ARTICLE VIII — REMEDIES UPON DEFAULT
Section 8.1 — Secured Party's Remedies
Upon the occurrence and during the continuance of an Event of Default, Assignee/Secured Party may exercise any one or more of the following remedies, in addition to all other rights and remedies available under the Loan Documents, the UCC, or applicable law:
(a) Acceleration. Declare all Guaranteed Obligations immediately due and payable without further notice or demand;
(b) Possession. Take immediate possession of the Collateral, without judicial process to the extent permitted by UCC § 9-609, provided that Assignee/Secured Party may proceed without breach of the peace;
(c) Disposition. Sell, lease, license, or otherwise dispose of the Collateral in a commercially reasonable manner pursuant to UCC §§ 9-610 through 9-615, at public or private sale, in one or more parcels, at such time and place and upon such terms as Assignee/Secured Party may determine;
(d) Collection. Collect, receive, and receipt for any Accounts, instruments, or other rights to payment included in the Collateral, and compromise, settle, or extend the time for payment of any of the foregoing (UCC § 9-607);
(e) Insurance Proceeds. Collect the proceeds of any Life Insurance Policy assigned hereunder, surrender such policy for its cash surrender value, or borrow against such policy, and apply proceeds to the Guaranteed Obligations;
(f) Control of Deposit Accounts. Direct the depository bank to pay the balance of any deposit account subject to a control agreement to Assignee/Secured Party;
(g) Judicial Remedies. Proceed by appropriate judicial action to enforce performance of any covenant or agreement herein, to recover judgment for any amount due, or to foreclose upon the Collateral;
(h) Receiver. Seek the appointment of a receiver, trustee, or similar official to take possession of and operate, manage, or dispose of the Collateral; and
(i) Other UCC Remedies. Exercise all other rights of a secured party under UCC Article 9, Part 6 (§§ 9-601 through 9-628), including the right to accept collateral in full or partial satisfaction of the obligation (strict foreclosure) under UCC § 9-620, subject to debtor's right of redemption under UCC § 9-623.
Section 8.2 — Commercially Reasonable Disposition
All dispositions of Collateral shall be conducted in a commercially reasonable manner.

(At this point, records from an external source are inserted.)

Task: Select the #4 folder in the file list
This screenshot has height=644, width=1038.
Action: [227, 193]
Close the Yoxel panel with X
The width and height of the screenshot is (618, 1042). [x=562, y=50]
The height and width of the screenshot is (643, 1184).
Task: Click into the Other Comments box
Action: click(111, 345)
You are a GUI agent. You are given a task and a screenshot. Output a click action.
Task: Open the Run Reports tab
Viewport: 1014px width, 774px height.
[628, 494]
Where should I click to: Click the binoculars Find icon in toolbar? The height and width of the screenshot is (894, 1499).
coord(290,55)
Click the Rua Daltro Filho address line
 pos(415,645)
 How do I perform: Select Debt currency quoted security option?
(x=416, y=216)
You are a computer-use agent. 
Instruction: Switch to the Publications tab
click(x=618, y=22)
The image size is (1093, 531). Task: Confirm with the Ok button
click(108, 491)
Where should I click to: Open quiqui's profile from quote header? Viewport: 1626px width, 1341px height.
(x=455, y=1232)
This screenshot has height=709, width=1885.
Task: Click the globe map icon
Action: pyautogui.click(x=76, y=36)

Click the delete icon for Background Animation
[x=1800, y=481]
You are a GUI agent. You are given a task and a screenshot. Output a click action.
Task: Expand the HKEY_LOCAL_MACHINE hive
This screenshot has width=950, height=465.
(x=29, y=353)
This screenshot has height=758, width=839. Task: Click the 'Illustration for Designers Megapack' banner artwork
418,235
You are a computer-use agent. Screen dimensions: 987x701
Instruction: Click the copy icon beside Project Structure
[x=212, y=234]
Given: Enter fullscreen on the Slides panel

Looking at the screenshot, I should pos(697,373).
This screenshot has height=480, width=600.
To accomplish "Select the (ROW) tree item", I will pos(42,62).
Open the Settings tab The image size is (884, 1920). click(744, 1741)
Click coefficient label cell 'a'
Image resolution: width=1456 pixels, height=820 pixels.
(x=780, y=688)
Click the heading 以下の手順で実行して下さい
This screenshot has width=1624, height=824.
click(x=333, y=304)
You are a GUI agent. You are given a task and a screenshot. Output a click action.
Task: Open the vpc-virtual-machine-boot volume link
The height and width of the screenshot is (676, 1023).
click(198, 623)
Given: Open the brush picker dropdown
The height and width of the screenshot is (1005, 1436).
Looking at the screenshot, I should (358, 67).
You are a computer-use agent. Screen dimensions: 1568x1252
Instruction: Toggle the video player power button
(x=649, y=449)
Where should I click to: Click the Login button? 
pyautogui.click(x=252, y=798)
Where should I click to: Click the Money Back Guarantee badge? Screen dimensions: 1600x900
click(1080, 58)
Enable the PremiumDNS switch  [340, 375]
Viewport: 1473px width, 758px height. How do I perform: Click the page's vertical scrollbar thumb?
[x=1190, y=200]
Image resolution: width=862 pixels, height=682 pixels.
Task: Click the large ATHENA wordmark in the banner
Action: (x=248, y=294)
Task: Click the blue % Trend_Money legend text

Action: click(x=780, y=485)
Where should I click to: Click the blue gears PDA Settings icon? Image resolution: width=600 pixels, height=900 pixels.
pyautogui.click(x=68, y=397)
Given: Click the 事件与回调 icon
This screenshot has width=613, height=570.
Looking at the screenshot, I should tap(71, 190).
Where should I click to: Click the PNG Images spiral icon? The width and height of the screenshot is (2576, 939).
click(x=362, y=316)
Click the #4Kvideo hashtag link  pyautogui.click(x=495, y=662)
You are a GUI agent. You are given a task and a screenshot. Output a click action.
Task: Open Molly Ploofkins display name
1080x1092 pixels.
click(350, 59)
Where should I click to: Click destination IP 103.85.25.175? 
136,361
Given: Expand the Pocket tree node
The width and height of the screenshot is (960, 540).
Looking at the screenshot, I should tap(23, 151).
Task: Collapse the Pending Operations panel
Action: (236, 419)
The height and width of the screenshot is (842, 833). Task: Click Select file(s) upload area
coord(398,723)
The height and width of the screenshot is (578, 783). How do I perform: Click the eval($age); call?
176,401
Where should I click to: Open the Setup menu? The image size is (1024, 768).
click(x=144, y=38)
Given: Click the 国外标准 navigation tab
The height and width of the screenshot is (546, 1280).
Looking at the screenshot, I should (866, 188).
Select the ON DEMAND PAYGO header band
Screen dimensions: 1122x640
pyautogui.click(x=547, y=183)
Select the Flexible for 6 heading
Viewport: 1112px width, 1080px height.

Notice of any public sale or the time after which a private sale may be made shall be sent to Assignor at least ten (10) days (or such longer period as required by applicable law) before the time of sale or disposition, which the parties agree is commercially reasonable notice.
Section 8.3 — Application of Proceeds
Proceeds of Collateral shall be applied in the following order:
(a) First, to the costs and expenses of retaking, holding, preparing for sale, selling, and otherwise realizing upon the Collateral, including reasonable attorneys' fees and legal expenses;
(b) Second, to the satisfaction of the Guaranteed Obligations in such order as Assignee/Secured Party determines;
(c) Third, to any other amounts owed by Assignor to Assignee/Secured Party; and
(d) Fourth, the surplus, if any, to Assignor or as otherwise required by law (UCC § 9-615(d)).
Section 8.4 — Deficiency
If the proceeds of the Collateral are insufficient to satisfy the Guaranteed Obligations in full, Assignor shall remain liable for any deficiency (UCC § 9-615(d)(2)), subject to applicable anti-deficiency protections.
Section 8.5 — Cumulative Remedies
All remedies of Assignee/Secured Party under this Agreement, the Loan Documents, the UCC, or applicable law are cumulative and may be exercised concurrently or sequentially. No delay or failure to exercise any remedy shall constitute a waiver thereof.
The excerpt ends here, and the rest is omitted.